Differences in height between the measurements are added and subtracted in a series to get the net difference in elevation between the two endpoints. With the Global Positioning System (GPS), elevation can be measured with satellite receivers. Usually GPS is somewhat less accurate than traditional precise leveling, but may be similar over long distances.

When using an optical level, the endpoint may be out of the effective range of the instrument. There may be obstructions or large changes of elevation between the endpoints. In these situations, extra setups are needed. Turning is a term used when referring to moving the level to take an elevation shot from a different location.

To “turn” the level, one must first take a reading and record the elevation of the point the rod is located on. While the rod is being kept in exactly the same location, the level is moved to a new location where the rod is still visible. A reading is taken from the new location of the level and the height difference is used to find the new elevation of the level gun.

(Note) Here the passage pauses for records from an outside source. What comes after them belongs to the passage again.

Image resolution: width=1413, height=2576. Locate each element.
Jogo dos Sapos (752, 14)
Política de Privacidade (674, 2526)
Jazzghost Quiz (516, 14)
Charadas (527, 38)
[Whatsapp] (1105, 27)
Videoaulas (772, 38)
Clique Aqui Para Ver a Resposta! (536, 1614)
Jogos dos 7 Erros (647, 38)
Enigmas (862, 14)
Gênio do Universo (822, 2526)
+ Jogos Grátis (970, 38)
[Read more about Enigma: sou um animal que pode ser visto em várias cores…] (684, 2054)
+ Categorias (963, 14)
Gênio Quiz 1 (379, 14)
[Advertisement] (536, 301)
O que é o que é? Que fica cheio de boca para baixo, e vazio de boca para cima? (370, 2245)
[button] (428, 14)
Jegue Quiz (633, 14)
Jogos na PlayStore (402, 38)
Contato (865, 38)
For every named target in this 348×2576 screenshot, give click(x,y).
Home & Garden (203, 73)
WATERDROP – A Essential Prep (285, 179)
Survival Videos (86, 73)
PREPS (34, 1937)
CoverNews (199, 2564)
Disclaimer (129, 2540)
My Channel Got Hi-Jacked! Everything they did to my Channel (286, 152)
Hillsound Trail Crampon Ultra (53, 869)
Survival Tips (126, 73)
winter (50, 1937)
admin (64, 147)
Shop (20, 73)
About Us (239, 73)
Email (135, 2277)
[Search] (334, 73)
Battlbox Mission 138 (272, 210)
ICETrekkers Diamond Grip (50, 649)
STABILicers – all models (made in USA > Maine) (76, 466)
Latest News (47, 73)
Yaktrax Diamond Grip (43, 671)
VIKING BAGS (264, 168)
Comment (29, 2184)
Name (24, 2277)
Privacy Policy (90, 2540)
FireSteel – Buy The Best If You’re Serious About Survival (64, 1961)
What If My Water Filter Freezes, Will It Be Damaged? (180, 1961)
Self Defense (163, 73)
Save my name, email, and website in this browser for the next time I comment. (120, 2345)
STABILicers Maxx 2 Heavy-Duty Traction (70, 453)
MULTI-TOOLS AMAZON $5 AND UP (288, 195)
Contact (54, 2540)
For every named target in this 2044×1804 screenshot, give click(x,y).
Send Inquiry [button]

This is repeated until the series of measurements is completed. The level must be horizontal to get a valid measurement. Because of this, if the horizontal crosshair of the instrument is lower than the base of the rod, the surveyor will not be able to sight the rod and get a reading. The rod can usually be raised up to 25 feet high, allowing the level to be set much higher than the base of the rod.

Determining position

The primary way of determining one’s position on the earth’s surface when no known positions are nearby is by astronomic observations. Observations to the sun, moon and stars could all be made using navigational techniques. Once the instrument’s position and bearing to a star is determined, the bearing can be transferred to a reference point on the earth.

The point can then be used as a base for further observations. Survey-accurate astronomic positions were difficult to observe and calculate and so tended to be a base off which many other measurements were made. Since the advent of the GPS system, astronomic observations are rare as GPS allows adequate positions to be determined over most of the surface of the earth.